Task instructions: Find every line in the listing below that contains the word "should" and copy each one out.

Pixel coordinate grounding data
◆ ◆ ◆

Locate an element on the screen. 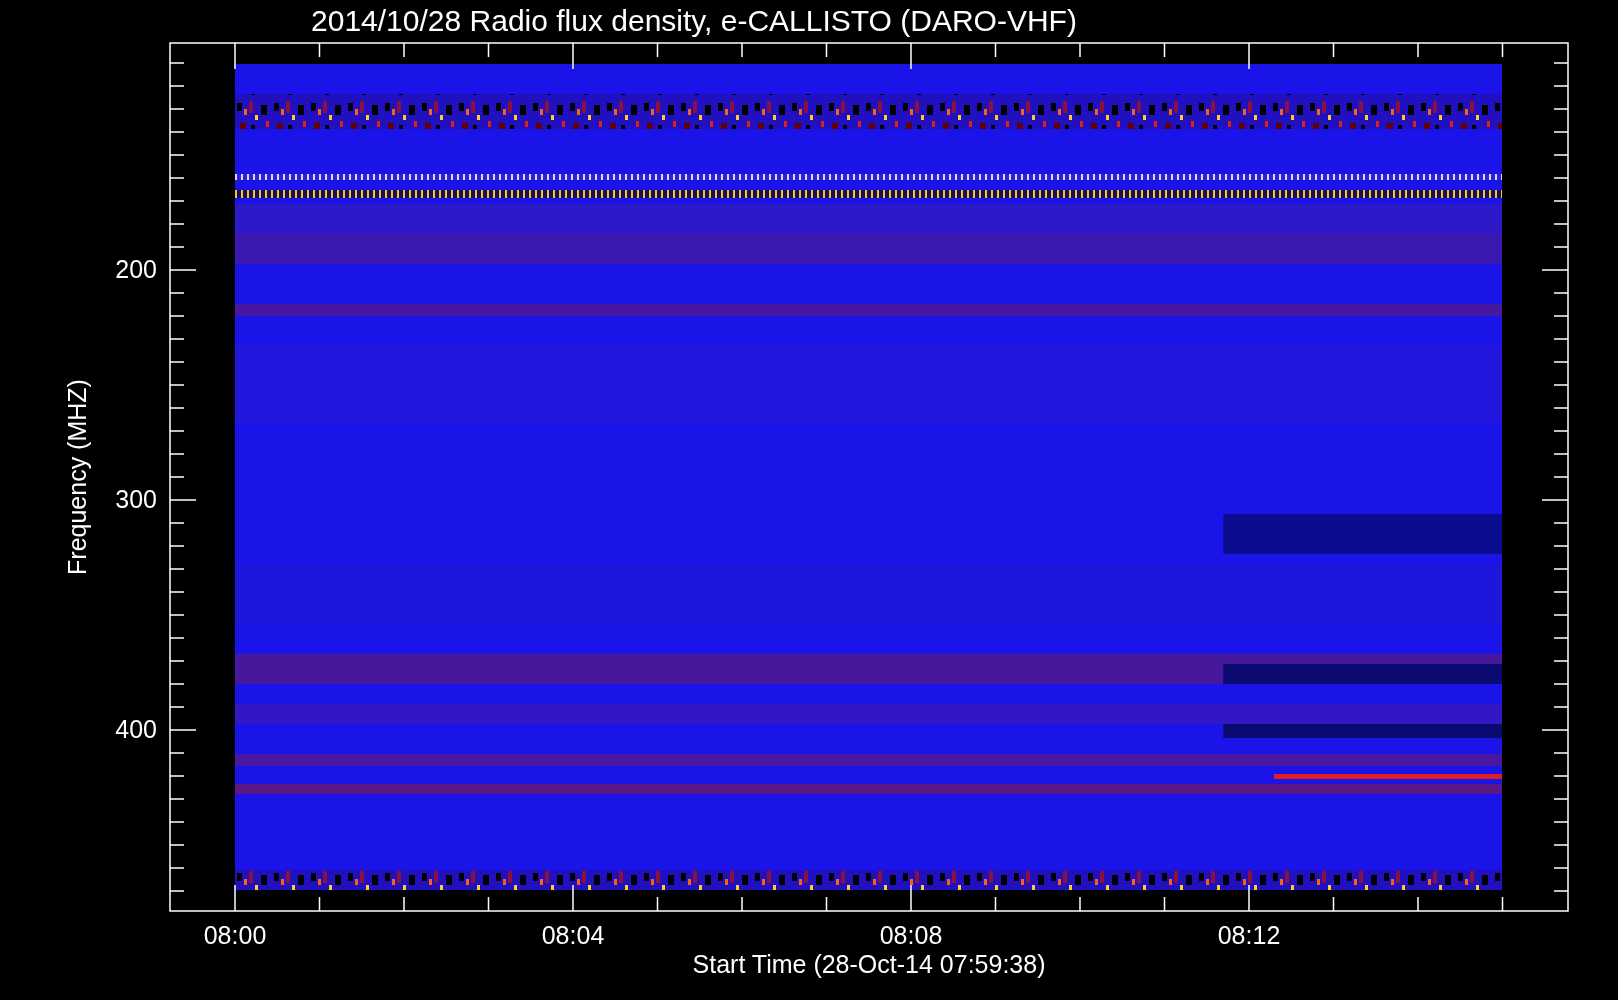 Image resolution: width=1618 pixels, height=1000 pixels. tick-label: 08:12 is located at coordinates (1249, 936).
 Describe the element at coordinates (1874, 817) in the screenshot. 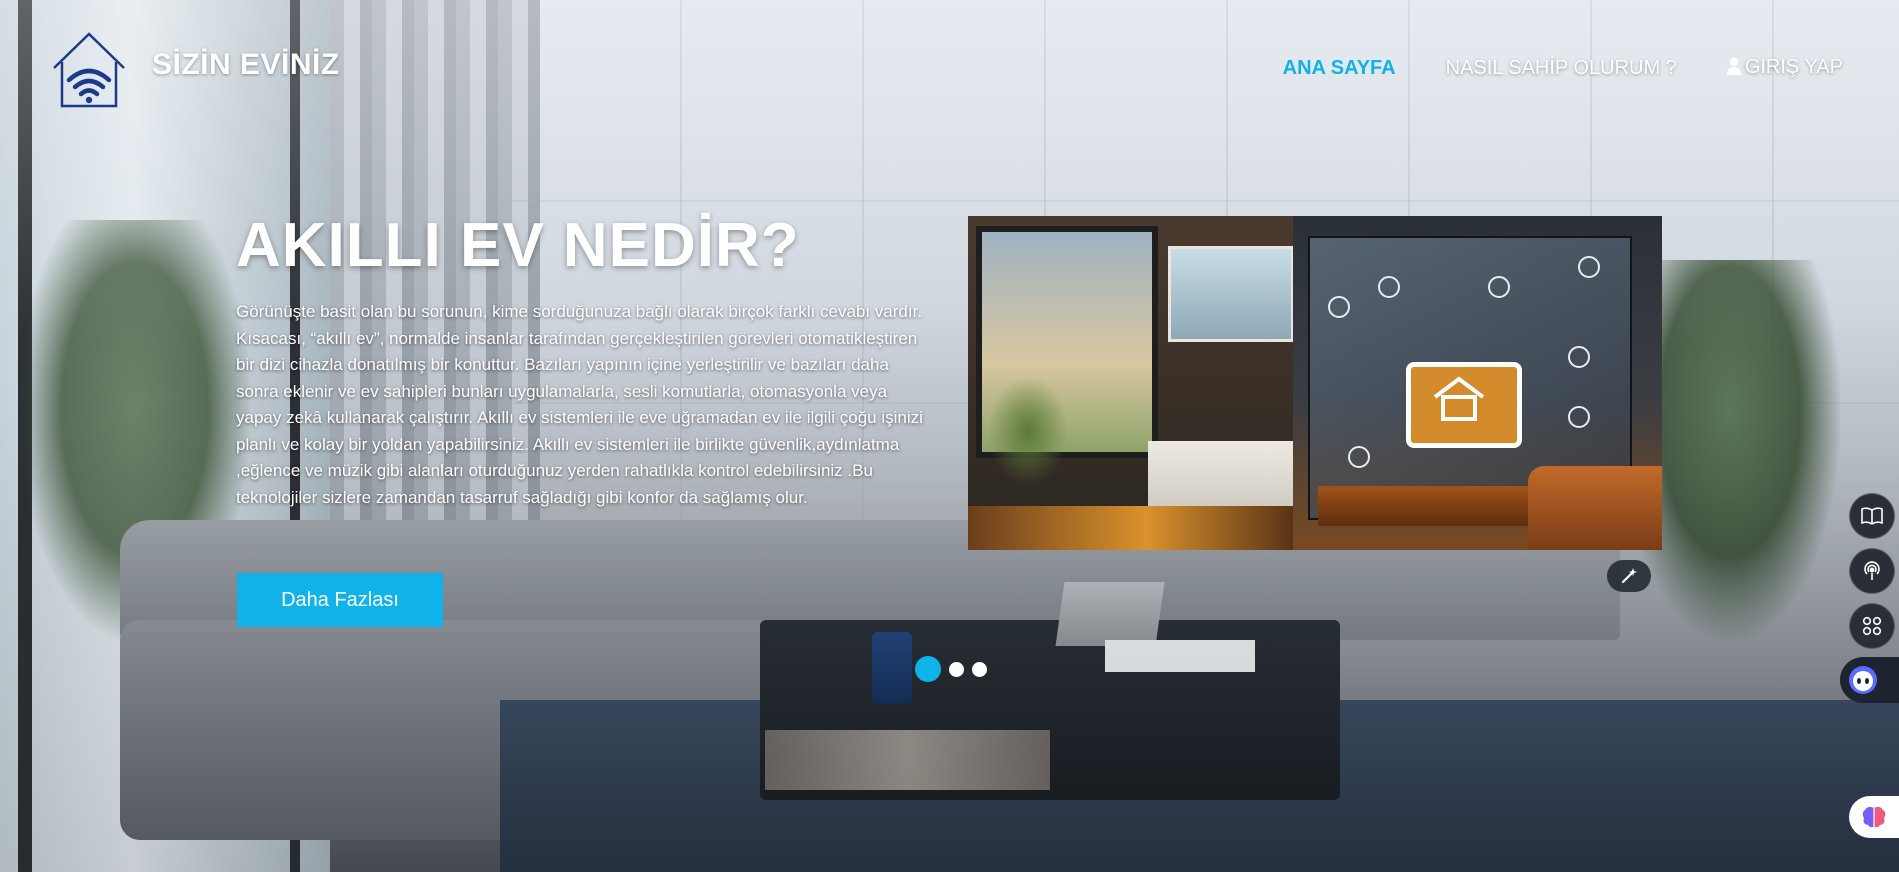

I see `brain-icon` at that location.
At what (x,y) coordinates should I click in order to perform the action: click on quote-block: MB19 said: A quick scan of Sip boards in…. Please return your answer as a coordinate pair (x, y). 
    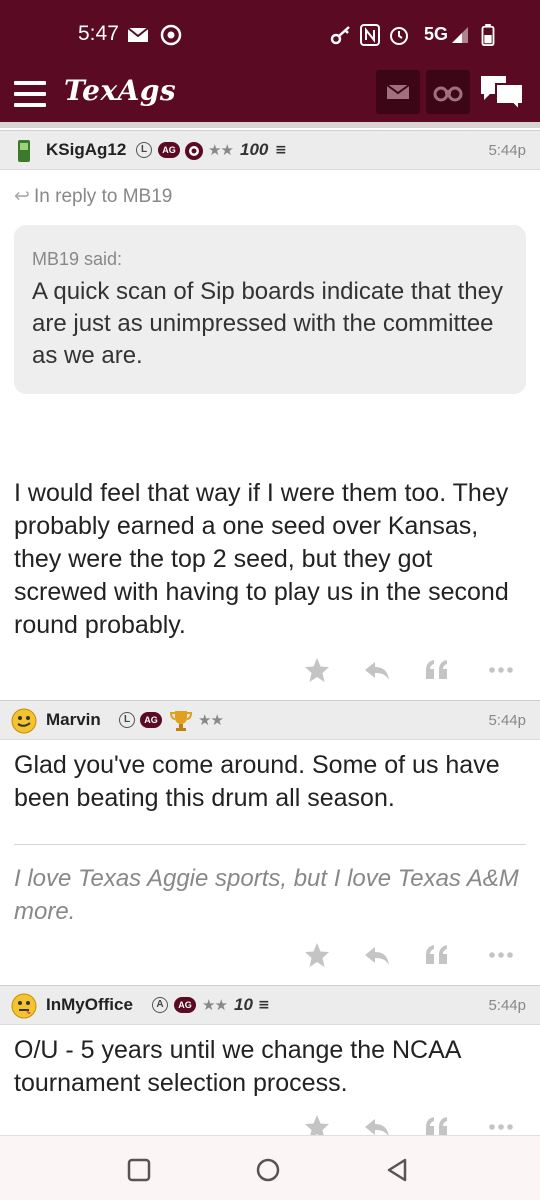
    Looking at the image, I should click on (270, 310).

◆ ◆ ◆

Your response:
At what (x,y) coordinates should I click in order to perform the action: click on quote-block: MB19 said: A quick scan of Sip boards in…. Please return your answer as a coordinate pair (x, y). 
    Looking at the image, I should click on (270, 310).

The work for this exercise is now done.